What Does It Look Like?
What is it?
Praxelis is an annual or perennial herb 0.2–1 m tall. Its leaves are arranged in opposite pairs along the brittle cylindrical stems, which are covered in short soft hairs. The leaves are tear-shaped or 'ovate' to diamond shaped or 'rhomboid', with a conspicuously toothed margin containing between five and eight teeth. When crushed the leaves emit a pungent odour similar to cat's urine.
The flowers are in conical to bell-shaped heads (a key identifying feature of the species) each with 30–50 lilac or bluish florets and occur in groups at the ends of stems.
The seeds (called achenes) are black, 2–3 mm long, black, with a tuft of 15–40 white pappus-bristles at the apex (Veldkamp 1999; CRC 2003).
For further information and assistance with identification of Praxelis contact the herbarium in your state or territory.
Growth form (weed type/habit)
Where it currently grows? Preferred habitat
Praxelis invades a range of habitats in the tropics and subtropics. It is particularly suited to disturbed areas such as roadsides, railway lines and fencelines, and rapidly colonises bare earth following fire. Able to survive on a range of soil types, it invades crops, grasslands and, particularly, over-grazed pastures. It can become the dominant herbaceous plant in open eucalypt woodlands, and grows vigorously along riverbanks. It tolerates partial shade to full sun but does not cope well under heavy shade. Praxelis is well established in areas that have more than 900 mm annual rainfall and is expected to survive in areas with annual rainfall in the range 500–700 mm. In these drier areas Praxelis behaves more like an annual, setting seed and dying off until the next rainy season, when germination takes place. It will probably only exist in cultivated areas or along waterways in areas where annual rainfall is less than 500 mm (CRC 2003).

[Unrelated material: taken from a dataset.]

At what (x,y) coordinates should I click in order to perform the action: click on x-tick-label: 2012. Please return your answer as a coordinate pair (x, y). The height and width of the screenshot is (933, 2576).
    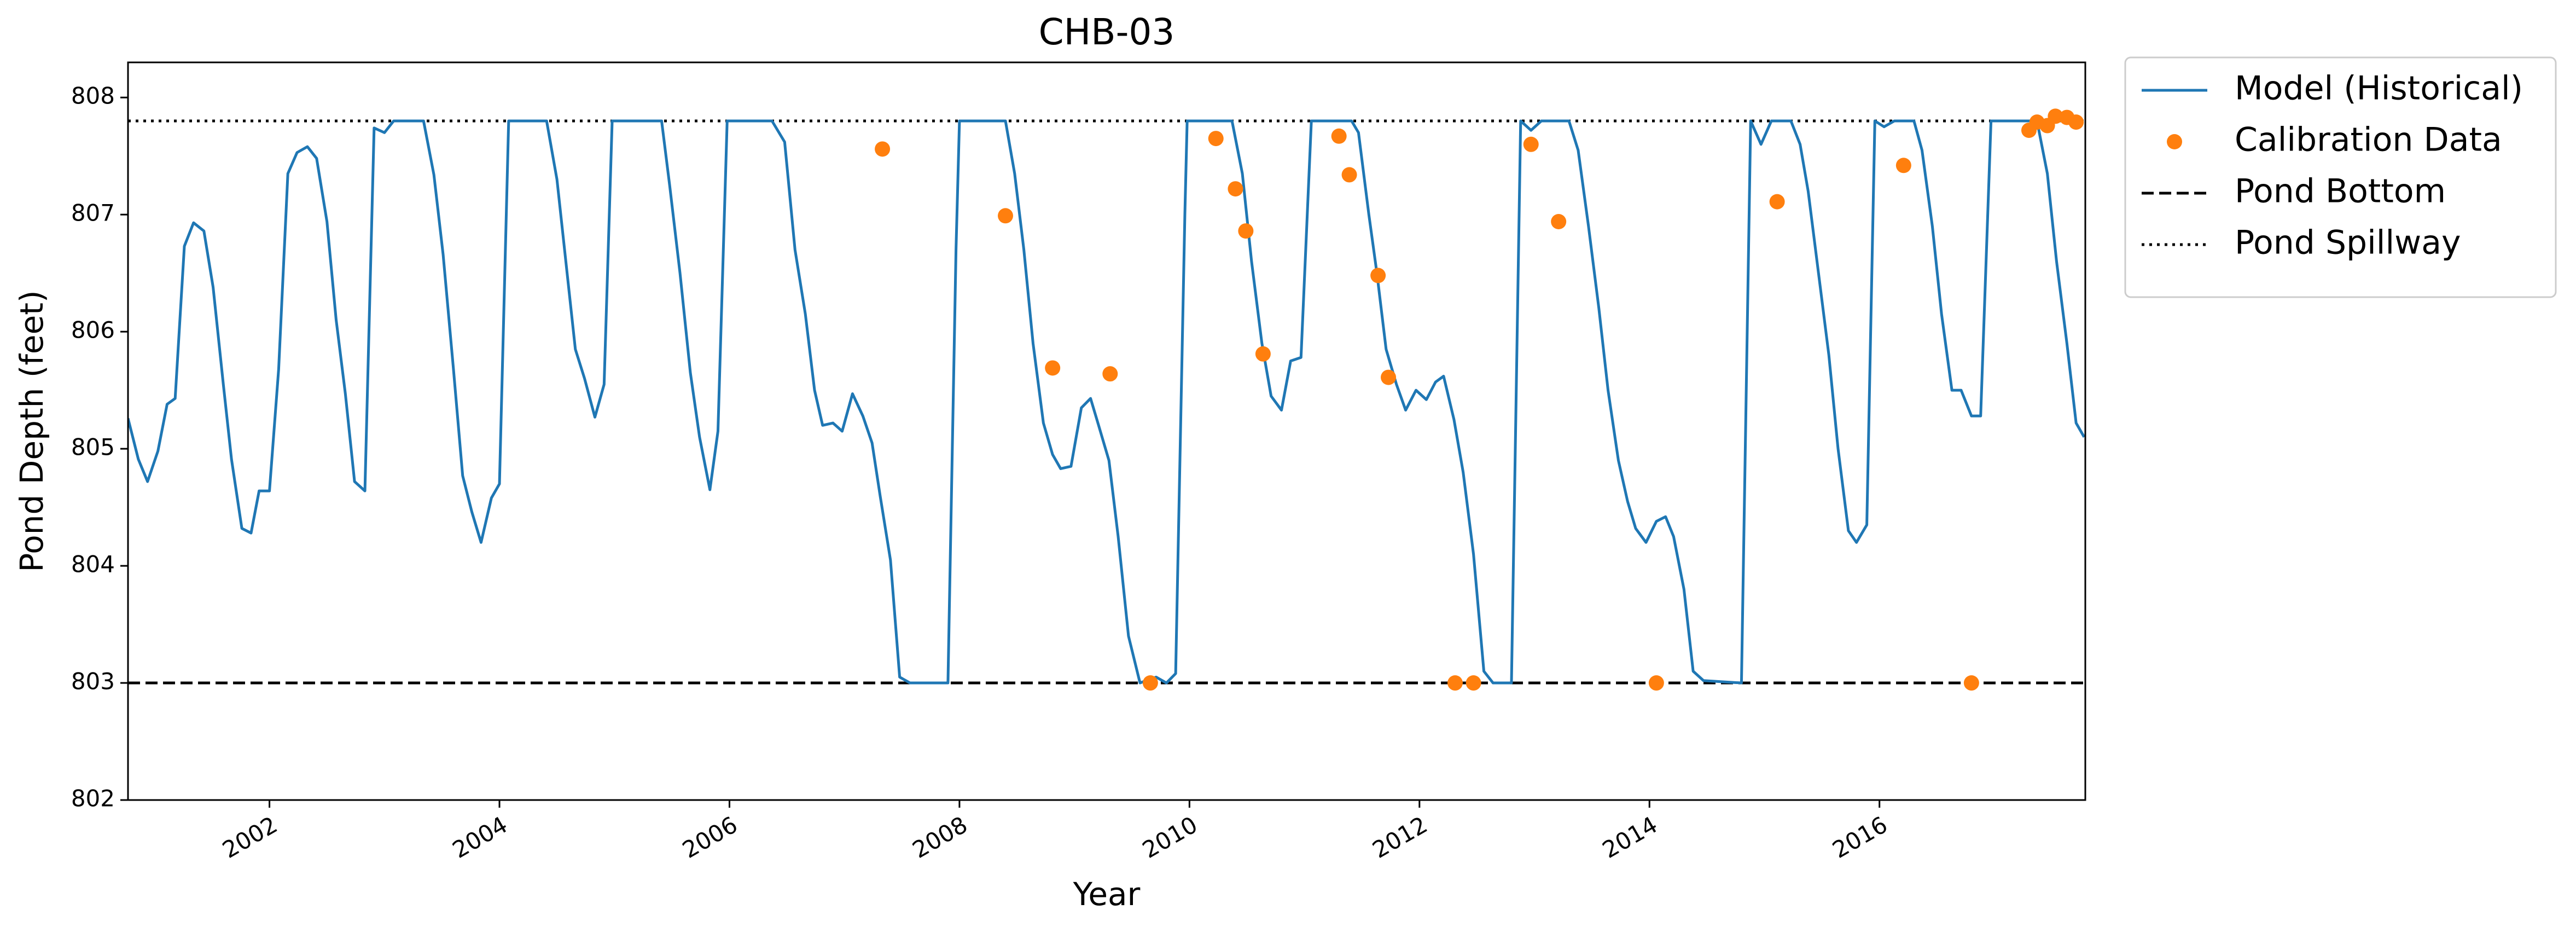
    Looking at the image, I should click on (1400, 838).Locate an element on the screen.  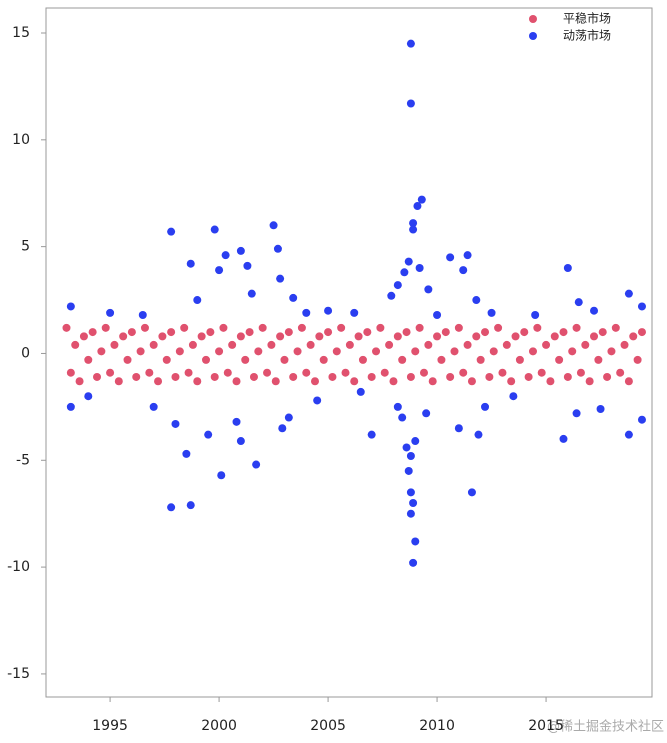
x-tick-label: 2015 is located at coordinates (546, 726).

Are there similar species?
Praxelis is very similar to two related weed species, Ageratum conyzoides and Ageratum houstonianum, which are also found in northern Australia. These species are commonly known as 'Blue Top' and 'Billy Goat Weed', and are often mistaken for each other. Both are found as environmental weeds, especially on roadsides and disturbed areas.
The differences between Praxelis and A. conyzoides are subtle, even to the trained eye. Both have blue flowers, although those on A. conyzoides are often less intense blue and may also be white or pale lilac. Both are covered with hairs, although the hairs on Praxelis are longer and more conspicuous. The main difference is that Praxelis has a conical receptacle for its 'florets', the dense cluster of small flowers that make up the flower head, whereas A. conyzoides has a flat or slightly dome-shaped receptacle. Also, the ring of 'bracts', modified leaves that surround and support the flower head, is deciduous and drops off Praxelis flowers, whereas in A. conyzoides the bracts are persistent. The leaves of Praxelis have a more pungent odour when crushed, and are more triangular and more sharply toothed than those of A. conyzoides, which are more rounded near the tip and have smooth teeth along the edges. Finally, the 'pappus' on Praxelis seeds consists of many more bristles (15-40) than A. conyzoides, which has only about 5 bristles. The flower colour and size of A. houstonianum is usually much closer to that of Praxelis than A. conyzoides, especially in those parts of northern Queensland where the three species occur together (e.g. Atherton Tablelands) (CRC 2003).